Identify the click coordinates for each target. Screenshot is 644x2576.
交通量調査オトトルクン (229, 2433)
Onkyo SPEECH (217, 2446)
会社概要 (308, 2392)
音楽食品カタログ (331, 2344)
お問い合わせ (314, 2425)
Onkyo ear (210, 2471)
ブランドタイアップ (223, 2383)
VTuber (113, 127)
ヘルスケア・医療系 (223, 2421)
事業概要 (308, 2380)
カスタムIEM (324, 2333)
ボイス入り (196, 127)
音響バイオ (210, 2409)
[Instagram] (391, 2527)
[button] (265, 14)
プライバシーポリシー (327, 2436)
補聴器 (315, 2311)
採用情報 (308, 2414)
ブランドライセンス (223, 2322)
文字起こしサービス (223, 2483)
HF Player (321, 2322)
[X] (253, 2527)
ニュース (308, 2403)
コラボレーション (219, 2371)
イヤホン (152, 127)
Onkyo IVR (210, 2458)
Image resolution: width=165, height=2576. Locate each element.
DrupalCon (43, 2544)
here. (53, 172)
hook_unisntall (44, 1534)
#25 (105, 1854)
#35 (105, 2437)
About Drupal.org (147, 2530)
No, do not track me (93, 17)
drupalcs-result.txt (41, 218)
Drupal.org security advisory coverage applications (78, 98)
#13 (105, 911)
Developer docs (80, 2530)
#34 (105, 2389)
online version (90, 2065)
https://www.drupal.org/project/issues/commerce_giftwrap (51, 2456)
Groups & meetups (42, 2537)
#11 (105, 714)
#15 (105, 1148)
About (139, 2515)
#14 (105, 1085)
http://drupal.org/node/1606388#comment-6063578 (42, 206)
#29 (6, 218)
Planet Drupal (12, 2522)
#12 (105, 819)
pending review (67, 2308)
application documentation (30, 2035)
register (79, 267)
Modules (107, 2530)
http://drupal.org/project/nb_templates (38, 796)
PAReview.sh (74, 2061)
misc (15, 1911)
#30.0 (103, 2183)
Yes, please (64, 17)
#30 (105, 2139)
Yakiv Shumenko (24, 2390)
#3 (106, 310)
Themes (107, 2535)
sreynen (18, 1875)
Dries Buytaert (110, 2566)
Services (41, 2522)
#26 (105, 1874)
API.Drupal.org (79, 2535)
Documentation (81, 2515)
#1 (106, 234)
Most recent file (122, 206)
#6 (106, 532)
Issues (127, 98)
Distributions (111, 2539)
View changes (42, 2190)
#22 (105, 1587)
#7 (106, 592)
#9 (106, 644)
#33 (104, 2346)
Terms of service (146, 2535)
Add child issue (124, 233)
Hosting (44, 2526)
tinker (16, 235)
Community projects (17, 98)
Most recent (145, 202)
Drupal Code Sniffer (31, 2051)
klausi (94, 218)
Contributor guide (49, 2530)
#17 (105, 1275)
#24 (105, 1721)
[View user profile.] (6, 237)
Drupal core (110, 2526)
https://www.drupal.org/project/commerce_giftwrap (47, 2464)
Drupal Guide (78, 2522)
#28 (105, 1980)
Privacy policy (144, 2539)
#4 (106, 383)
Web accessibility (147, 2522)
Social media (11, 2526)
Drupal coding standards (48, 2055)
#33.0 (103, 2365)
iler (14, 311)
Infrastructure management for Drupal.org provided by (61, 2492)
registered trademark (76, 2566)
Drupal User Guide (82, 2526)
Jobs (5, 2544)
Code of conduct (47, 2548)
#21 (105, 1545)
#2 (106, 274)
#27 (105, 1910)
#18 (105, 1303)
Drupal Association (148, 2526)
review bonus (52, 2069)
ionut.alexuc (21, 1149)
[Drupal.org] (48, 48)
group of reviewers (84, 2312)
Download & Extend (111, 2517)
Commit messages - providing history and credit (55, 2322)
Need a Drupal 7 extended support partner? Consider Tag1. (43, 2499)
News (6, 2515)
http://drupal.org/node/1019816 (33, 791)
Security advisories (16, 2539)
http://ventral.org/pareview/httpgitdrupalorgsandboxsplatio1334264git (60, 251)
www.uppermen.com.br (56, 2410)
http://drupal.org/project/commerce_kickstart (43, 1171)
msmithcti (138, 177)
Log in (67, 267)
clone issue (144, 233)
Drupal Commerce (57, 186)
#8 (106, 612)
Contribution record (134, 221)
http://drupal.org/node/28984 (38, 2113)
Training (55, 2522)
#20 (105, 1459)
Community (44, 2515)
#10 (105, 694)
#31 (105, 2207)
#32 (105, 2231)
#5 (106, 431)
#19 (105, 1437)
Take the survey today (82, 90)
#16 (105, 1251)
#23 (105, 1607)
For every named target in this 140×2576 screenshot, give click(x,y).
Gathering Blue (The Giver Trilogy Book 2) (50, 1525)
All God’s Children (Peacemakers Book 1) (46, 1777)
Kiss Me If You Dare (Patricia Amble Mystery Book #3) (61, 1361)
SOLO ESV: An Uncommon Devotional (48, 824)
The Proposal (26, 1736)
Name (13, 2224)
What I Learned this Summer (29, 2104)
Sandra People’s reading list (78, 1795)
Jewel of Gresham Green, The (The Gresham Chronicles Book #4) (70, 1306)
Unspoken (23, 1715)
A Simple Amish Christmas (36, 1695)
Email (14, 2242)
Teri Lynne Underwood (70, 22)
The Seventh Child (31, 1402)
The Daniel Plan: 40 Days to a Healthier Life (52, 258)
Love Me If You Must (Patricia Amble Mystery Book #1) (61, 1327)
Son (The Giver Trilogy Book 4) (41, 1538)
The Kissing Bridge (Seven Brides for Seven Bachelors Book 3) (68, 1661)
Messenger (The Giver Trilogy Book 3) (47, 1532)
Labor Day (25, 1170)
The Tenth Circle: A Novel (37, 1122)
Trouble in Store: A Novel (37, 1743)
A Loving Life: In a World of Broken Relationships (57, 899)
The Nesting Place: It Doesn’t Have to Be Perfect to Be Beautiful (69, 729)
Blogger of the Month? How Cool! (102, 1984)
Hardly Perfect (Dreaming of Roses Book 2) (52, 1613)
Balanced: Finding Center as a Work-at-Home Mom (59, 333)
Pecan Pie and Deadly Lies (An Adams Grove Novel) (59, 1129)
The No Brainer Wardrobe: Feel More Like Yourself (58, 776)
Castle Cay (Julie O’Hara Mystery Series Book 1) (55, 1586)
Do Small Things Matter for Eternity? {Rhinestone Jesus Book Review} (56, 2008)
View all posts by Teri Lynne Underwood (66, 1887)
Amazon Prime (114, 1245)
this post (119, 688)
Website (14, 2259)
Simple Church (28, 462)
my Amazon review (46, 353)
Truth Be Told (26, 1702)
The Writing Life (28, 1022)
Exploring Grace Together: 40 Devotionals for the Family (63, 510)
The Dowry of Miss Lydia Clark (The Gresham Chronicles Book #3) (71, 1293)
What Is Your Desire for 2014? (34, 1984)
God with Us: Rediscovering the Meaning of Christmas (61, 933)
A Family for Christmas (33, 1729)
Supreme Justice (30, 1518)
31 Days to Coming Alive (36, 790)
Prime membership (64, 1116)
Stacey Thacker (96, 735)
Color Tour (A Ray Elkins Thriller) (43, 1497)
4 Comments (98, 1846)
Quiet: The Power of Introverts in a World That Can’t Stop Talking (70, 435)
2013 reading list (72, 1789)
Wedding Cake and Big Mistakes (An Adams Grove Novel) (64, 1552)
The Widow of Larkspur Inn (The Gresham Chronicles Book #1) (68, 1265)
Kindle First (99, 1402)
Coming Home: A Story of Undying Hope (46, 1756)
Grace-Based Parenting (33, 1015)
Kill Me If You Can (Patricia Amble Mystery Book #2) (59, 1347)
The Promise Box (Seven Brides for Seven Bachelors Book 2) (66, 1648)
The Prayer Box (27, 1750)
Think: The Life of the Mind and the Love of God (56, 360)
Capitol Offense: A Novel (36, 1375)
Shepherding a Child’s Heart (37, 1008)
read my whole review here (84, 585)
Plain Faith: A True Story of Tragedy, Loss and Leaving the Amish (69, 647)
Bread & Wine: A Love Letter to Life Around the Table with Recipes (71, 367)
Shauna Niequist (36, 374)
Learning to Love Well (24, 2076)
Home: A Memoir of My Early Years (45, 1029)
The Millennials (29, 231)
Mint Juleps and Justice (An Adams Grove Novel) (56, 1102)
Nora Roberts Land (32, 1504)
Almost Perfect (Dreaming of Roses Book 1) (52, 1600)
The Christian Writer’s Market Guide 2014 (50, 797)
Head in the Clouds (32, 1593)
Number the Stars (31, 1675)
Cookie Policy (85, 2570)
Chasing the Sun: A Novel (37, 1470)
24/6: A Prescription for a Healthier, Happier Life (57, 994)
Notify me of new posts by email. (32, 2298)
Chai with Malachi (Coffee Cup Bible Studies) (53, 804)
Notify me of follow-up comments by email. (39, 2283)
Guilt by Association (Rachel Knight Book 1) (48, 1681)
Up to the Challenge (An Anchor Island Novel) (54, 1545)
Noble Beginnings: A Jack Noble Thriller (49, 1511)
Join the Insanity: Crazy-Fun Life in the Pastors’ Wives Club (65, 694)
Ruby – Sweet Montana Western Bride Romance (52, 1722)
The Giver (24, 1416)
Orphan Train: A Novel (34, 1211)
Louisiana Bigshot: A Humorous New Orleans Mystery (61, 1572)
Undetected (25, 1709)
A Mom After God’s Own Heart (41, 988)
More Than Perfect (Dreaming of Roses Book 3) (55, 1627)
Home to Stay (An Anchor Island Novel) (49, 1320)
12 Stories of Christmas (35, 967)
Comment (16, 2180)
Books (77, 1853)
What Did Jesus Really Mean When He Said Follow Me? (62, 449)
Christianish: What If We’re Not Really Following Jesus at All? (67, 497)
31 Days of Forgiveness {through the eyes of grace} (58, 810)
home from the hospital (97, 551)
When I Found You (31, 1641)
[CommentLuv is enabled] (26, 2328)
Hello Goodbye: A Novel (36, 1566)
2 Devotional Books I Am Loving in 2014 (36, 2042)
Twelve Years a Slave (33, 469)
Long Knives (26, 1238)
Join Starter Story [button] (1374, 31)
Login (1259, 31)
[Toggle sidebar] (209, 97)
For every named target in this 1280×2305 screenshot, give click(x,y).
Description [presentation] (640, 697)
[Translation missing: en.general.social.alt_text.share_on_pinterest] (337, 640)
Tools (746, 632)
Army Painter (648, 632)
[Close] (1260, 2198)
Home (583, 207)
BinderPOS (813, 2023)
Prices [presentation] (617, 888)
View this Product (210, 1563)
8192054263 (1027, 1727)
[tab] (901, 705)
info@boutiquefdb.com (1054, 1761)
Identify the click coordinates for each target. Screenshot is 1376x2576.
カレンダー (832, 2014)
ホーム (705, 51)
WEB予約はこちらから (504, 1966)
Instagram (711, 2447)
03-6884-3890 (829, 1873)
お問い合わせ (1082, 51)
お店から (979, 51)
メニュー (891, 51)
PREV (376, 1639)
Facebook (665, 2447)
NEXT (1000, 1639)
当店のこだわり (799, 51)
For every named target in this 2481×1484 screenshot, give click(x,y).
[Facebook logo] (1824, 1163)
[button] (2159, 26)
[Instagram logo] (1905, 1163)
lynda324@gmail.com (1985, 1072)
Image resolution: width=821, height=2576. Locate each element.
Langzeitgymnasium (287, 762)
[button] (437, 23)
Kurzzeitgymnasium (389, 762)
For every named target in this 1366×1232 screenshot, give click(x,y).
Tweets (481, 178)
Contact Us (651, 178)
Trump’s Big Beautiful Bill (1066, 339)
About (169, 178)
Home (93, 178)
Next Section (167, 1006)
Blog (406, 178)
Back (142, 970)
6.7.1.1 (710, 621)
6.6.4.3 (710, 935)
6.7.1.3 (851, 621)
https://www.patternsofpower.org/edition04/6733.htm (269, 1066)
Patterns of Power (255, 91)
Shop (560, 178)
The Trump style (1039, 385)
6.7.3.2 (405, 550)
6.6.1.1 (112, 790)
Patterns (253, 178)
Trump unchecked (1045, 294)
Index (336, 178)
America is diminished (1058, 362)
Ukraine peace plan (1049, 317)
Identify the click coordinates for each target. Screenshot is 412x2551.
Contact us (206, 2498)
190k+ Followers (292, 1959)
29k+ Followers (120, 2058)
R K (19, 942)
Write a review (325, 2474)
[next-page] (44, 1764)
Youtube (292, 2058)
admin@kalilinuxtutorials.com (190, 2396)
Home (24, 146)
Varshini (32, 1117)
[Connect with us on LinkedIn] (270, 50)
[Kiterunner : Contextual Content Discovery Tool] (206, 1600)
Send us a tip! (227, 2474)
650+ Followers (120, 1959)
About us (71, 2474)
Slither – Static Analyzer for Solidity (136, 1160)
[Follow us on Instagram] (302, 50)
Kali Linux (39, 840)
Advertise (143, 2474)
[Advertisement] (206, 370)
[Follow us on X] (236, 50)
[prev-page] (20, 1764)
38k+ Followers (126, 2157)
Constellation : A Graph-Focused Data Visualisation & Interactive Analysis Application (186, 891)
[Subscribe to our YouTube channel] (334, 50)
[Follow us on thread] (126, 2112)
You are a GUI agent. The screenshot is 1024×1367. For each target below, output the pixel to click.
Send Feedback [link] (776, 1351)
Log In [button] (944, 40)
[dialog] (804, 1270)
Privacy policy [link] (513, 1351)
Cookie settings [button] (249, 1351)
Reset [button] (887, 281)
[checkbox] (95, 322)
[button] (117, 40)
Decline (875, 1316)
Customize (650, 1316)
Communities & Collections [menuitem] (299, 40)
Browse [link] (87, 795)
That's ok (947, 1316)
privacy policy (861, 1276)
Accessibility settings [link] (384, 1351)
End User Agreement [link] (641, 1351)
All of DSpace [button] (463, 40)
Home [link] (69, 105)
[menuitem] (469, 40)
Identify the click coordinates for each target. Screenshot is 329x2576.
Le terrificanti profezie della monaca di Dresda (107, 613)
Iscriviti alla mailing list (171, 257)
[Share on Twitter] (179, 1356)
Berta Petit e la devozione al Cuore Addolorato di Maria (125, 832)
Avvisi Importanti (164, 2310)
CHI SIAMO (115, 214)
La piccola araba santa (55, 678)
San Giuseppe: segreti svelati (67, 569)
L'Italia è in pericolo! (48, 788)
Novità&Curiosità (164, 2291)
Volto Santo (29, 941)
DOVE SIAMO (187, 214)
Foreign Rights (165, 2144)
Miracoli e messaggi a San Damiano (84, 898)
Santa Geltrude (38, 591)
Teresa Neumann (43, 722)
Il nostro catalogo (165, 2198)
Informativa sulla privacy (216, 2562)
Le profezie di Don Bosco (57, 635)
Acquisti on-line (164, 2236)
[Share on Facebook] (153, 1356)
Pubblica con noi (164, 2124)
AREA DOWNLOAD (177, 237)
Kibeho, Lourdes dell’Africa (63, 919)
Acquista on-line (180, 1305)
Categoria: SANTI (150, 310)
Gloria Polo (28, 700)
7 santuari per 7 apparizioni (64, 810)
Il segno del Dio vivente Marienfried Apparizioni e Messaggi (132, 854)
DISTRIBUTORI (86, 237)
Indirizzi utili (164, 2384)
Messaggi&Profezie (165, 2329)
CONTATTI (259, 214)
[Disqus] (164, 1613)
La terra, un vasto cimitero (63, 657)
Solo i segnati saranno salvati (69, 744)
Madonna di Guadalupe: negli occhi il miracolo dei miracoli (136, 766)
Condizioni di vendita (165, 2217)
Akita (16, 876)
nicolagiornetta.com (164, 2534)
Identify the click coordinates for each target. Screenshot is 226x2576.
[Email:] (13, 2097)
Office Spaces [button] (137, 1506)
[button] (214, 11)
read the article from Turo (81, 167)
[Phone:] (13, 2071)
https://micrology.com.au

◆ **Work required**:
Retype exactly, and only, the lines that run from the one with "[button] (214, 11)" through the final line of the entries.

◆ **Problem solution**:
[button] (214, 11)
read the article from Turo (81, 167)
[Phone:] (13, 2071)
https://micrology.com.au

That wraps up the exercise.